Still, "within a percent" is misleading in this context. The number is within one percentage point, however, the entire range of the dataset since 1970 has been within 60 to 67%. Therefore, "a percent" difference is 14% of the range. For 2 decades between 1988 and 2008 the entire range was steady between 65.8 and 67.2 or so. The ensuing "great recession" only dropped the rate by about 3 percentage points.

https://fred.stlouisfed.org/series/CIVPART

The difference between a reliable cloud service with 99.9% uptime and one with 99% uptime is also "within a percent" -- but the less reliable service has 10x more interruptions.


According to the BLS, the previously published data for Q4 2022 showed real nonfarm wages rising +0.7% annualized (wages growing faster than inflation), but this has now been revised to -4.7% annualized (wages shrinking vs inflation). In fact, the revised figures show that wages decreased by 0.7% even in nominal terms, whereas they previously estimated that wages had been growing 4.9%.

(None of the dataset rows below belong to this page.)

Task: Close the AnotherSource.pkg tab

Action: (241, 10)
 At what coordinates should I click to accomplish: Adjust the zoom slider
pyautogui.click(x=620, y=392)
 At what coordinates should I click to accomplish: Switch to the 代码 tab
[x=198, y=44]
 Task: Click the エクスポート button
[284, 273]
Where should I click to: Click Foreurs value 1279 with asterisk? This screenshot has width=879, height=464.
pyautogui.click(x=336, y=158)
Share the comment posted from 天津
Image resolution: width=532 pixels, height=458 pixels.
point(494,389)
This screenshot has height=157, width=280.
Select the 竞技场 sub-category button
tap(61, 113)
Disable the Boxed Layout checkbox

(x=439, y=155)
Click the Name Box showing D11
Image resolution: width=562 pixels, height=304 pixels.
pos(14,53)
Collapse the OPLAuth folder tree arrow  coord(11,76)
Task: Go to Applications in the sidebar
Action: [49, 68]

Revised figures for 2023 Q1 show that nonfarm real hourly compensation decreased -1.7%, whereas the previously published figures showed -0.3%.


I guess that poses a serious problem for those who still claim that wages are driving inflation.

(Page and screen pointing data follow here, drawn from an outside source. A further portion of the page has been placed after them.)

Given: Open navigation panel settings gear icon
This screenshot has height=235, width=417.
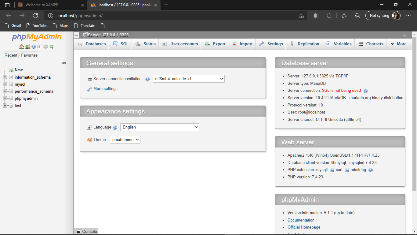Looking at the screenshot, I should tap(45, 47).

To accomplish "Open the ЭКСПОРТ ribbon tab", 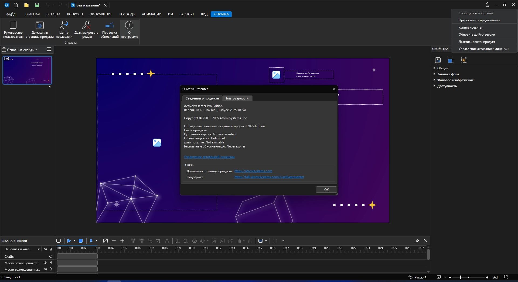I will 187,14.
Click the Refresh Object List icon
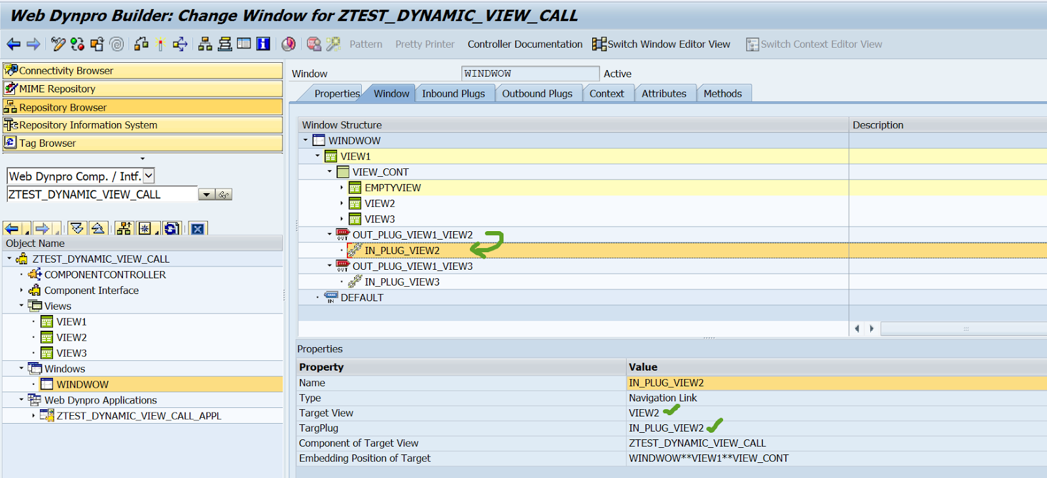The width and height of the screenshot is (1047, 478). pyautogui.click(x=171, y=229)
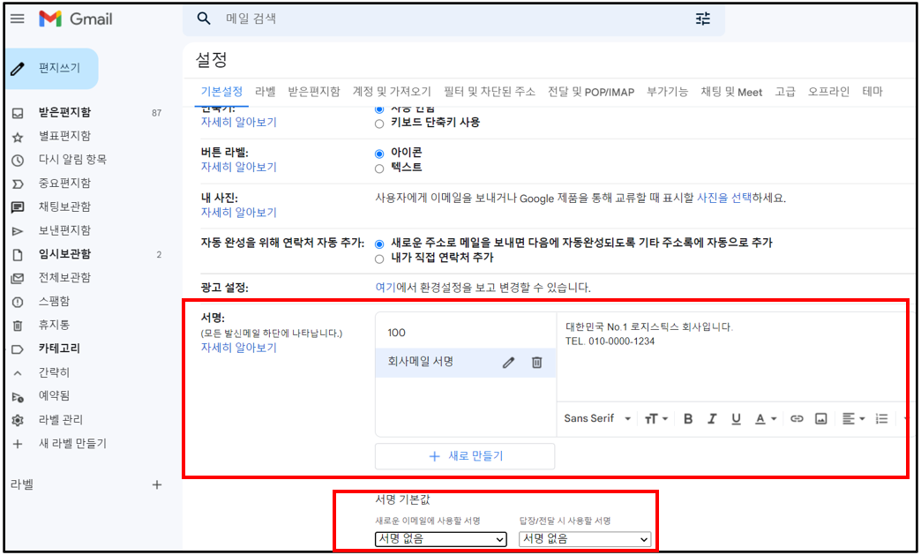Delete the 회사메일 서명 using the trash icon
The height and width of the screenshot is (555, 921).
(536, 362)
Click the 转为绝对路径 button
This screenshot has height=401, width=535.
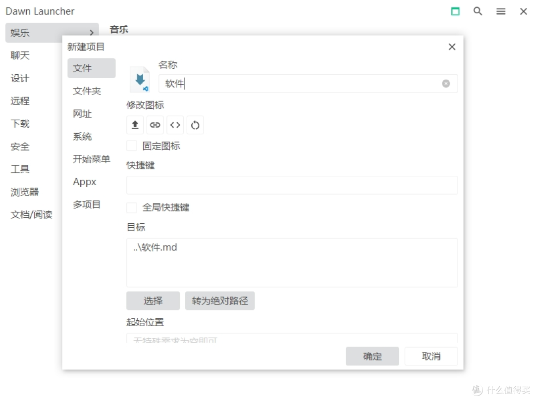click(x=219, y=301)
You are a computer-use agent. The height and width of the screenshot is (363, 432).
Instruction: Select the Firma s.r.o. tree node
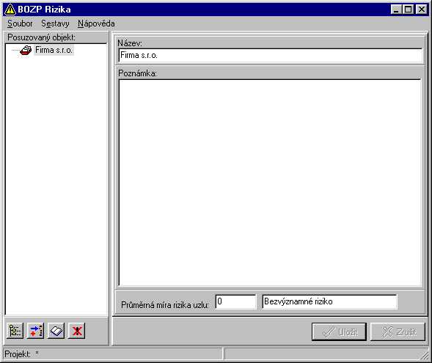pyautogui.click(x=54, y=50)
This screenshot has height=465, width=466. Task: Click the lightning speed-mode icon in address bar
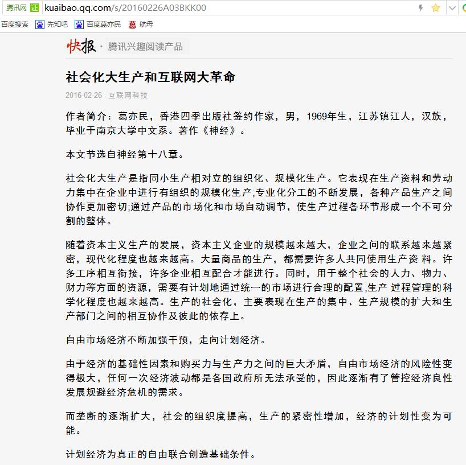[x=421, y=8]
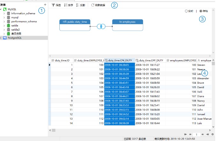Expand the performance_schema database
216x141 pixels.
click(4, 21)
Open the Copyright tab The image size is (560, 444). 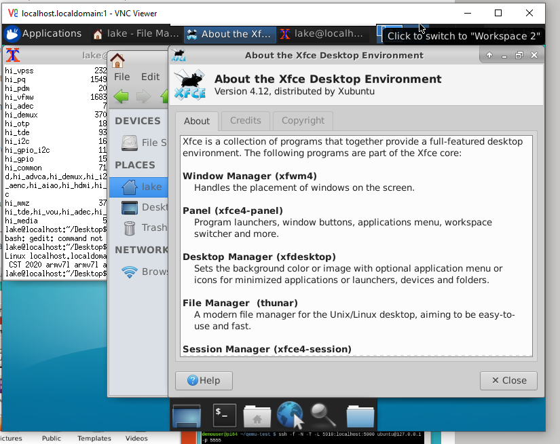click(x=302, y=121)
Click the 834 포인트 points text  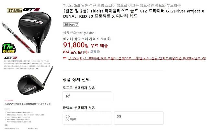(72, 52)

Corporate profits down ~5% last quarter. 10 million job openings at the moment. We are at full employment. Lots of pain for capital ahead, not so much for the labor market (structural demographics). Gotta squeeze enterprises more, who have been juicing profits with pricing power (“greedflation”).


The only people who claim that wages are driving inflation are strawmen based on out-of-context Federal Reserve quotes.


I mean, it could be still true if you expect that only the economy outlier super rich driving up the costs against those that can barely scrape together enough for a meal.

An interesting observation would be to know the grocery cost growth per area / supermarket chain to see if there's a wider increase in prices between affluent and poor neighbourhoods.


"Facts" and "reality" have never been a serious, or any sort of, problem for those folks. They believe in trickle-down and the reason people are poor is because they go to StarBucks too much.


Do you have terms mixed?

Trickle-down was a Republican thing, but these stats are during a Democratic administration?


I'm talking about those that "claim that wages are driving inflation", not the current administration. If they are also doing so, I will happily retract my statement and focus my ire more broadly.


Why is farm business broken out from nonfarm business?


Because many of the rules (minimum wage, age restrictions etc) do not apply to farm businesses.


I guess it made sense when 80% of the population were farmers, and family farms involved 6 sheep that the 8 year old children liked to help milk...

But in today's world of big-business farming, separating it out, either for stats or labor laws, makes no sense IMO.


Milking sheep?


Yes, you can buy sheep milk and cheese


You can milk anything with nipples


Is there some rationale for this? I'm surprised that farms specifically get a pass on things like that.


It's just tech debt


Perhaps partly because farm business is seasonal in ways that non-farm business is not?


Note that nonfarm payroll is still seasonally adjusted - 156105k vs. 156306k adjusted. The FRED series for NFP with and without sesonality: https://fred.stlouisfed.org/graph/?g=15LPE


Farm business relies either on family or very low wage immigrant labor. They behave differently enough that it's worth watching them separately.


Excuse me but how in the hell did they get the figures so wrong?

And this isn't real vs. actual, everything was heavily revised. WTF?!


Its been the same with the jobs numbers for the last couple of months, I don't know why they even publish the numbers with such a big margin for error.


Perhaps the preliminary numbers are 'estimated' high or low for political purposes - ie. to grab the right headlines or to push markets in the right direction.

Then the real figures can be quietly corrected later.


Protections are difficult in this unprecedented recession buildup.

Like we’ve never dumped trillions into the economy in a couple of years and then jacked up interest rates so fast.


Cue economists claiming this is great, because it will lower the rate of inflation, pinky promise.